[Records for finding described items]
* * *

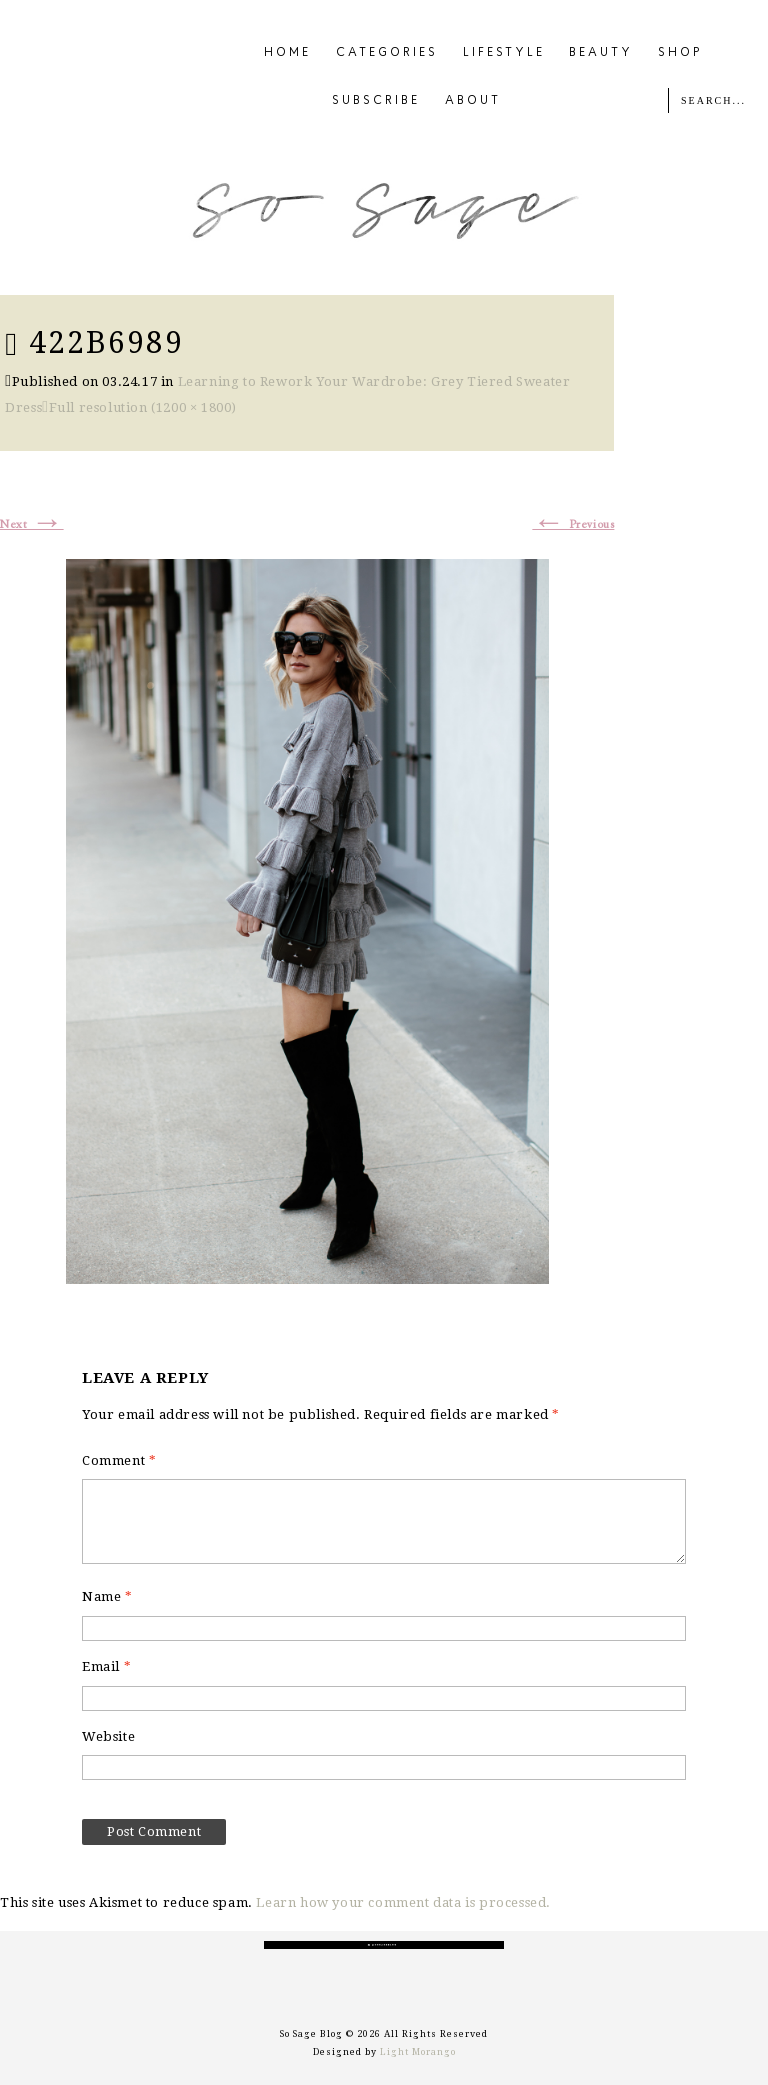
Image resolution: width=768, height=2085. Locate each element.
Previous (573, 525)
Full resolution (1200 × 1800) (143, 407)
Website (108, 1736)
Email (106, 1666)
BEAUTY (601, 53)
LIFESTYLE (504, 53)
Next (32, 525)
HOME (287, 53)
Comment (119, 1460)
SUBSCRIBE (376, 101)
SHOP (680, 53)
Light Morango (418, 2052)
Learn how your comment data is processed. (403, 1902)
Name (107, 1596)
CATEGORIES (387, 53)
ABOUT (473, 101)
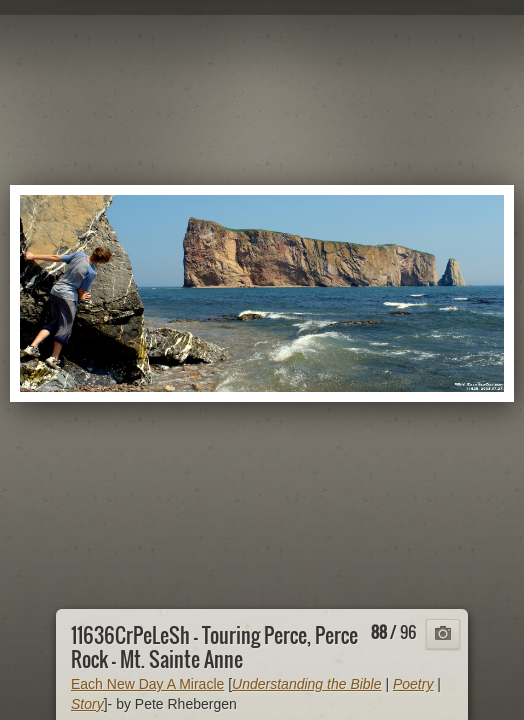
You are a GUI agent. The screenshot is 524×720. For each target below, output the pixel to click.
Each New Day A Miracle (147, 684)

* * *

■ Task goal ■
Scale every coordinate in the answers of the entries above by 1.9, rounding to whole numbers with halves going up, and write out all the lines again with the requests included. Leave the pictures out.

■ The response ■
Image resolution: width=768, height=2085. Locate each element.
Previous (1089, 998)
Full resolution (1200 × 1800) (272, 773)
Website (205, 3298)
Email (201, 3165)
BEAUTY (1142, 101)
LIFESTYLE (958, 101)
Next (61, 998)
HOME (545, 101)
Comment (226, 2774)
SUBSCRIBE (714, 192)
SHOP (1292, 101)
Light Morango (794, 3899)
Learn how your comment data is processed. (766, 3614)
Name (203, 3032)
CATEGORIES (735, 101)
ABOUT (899, 192)
You are a GUI agent. The screenshot is 524×720. For each target below, output the pixel to click.
Each New Day A Miracle (279, 1300)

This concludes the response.